▶ **Exercise instructions**:
Reproduce every line of the listing below, word for word, from its first line down to and including the line that contains "This screenshot has height=2400, width=1080.".

▶ **Task material**:
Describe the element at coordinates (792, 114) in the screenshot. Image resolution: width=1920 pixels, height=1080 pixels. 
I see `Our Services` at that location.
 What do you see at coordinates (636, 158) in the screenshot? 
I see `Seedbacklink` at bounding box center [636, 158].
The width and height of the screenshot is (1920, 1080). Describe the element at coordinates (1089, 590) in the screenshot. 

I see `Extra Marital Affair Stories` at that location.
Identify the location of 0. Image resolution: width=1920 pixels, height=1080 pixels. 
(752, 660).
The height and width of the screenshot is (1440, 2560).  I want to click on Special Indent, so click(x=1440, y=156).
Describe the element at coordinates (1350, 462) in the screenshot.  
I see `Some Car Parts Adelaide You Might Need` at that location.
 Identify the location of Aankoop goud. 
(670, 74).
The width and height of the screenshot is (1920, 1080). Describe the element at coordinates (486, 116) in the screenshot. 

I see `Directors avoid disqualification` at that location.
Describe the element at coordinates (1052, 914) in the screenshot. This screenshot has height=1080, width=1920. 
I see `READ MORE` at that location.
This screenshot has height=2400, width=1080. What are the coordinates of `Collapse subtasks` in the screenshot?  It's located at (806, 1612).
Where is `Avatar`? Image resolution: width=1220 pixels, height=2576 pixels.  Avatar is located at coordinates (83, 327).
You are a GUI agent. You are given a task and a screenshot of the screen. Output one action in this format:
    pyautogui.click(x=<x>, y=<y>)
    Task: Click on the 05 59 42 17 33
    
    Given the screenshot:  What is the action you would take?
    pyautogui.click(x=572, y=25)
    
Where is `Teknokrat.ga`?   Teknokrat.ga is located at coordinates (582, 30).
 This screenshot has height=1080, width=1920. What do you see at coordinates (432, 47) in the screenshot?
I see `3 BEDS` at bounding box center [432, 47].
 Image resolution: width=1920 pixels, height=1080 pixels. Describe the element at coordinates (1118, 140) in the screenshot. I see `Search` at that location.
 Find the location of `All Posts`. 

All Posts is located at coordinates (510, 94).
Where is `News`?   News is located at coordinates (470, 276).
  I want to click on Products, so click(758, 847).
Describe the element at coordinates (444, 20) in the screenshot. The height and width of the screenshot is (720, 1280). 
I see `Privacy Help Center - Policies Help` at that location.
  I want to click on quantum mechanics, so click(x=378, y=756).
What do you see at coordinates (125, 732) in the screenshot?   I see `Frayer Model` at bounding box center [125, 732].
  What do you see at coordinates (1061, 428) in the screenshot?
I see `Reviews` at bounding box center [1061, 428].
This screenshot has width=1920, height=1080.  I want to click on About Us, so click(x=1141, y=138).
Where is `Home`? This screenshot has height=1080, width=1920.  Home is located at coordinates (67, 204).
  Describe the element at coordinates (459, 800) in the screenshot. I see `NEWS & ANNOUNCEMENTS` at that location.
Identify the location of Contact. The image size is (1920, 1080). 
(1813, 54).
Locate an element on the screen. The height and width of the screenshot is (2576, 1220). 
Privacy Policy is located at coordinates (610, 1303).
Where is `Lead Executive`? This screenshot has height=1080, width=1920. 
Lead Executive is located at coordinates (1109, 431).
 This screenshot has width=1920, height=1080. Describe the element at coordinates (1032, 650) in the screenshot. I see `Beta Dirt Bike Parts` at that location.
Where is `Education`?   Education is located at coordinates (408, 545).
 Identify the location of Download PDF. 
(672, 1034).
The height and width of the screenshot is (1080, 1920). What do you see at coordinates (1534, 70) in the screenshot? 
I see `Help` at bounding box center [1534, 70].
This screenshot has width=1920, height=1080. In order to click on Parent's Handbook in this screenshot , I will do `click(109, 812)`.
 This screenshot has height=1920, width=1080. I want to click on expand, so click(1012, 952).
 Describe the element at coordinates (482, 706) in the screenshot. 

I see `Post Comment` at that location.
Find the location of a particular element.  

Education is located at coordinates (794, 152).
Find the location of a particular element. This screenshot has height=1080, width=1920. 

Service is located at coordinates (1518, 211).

▶ **Response**:
Describe the element at coordinates (792, 114) in the screenshot. Image resolution: width=1920 pixels, height=1080 pixels. 
I see `Our Services` at that location.
 What do you see at coordinates (636, 158) in the screenshot? 
I see `Seedbacklink` at bounding box center [636, 158].
The width and height of the screenshot is (1920, 1080). Describe the element at coordinates (1089, 590) in the screenshot. 

I see `Extra Marital Affair Stories` at that location.
Identify the location of 0. Image resolution: width=1920 pixels, height=1080 pixels. 
(752, 660).
The height and width of the screenshot is (1440, 2560).  I want to click on Special Indent, so click(x=1440, y=156).
Describe the element at coordinates (1350, 462) in the screenshot.  
I see `Some Car Parts Adelaide You Might Need` at that location.
 Identify the location of Aankoop goud. 
(670, 74).
The width and height of the screenshot is (1920, 1080). Describe the element at coordinates (486, 116) in the screenshot. 

I see `Directors avoid disqualification` at that location.
Describe the element at coordinates (1052, 914) in the screenshot. This screenshot has height=1080, width=1920. 
I see `READ MORE` at that location.
This screenshot has height=2400, width=1080. What are the coordinates of `Collapse subtasks` in the screenshot?  It's located at (806, 1612).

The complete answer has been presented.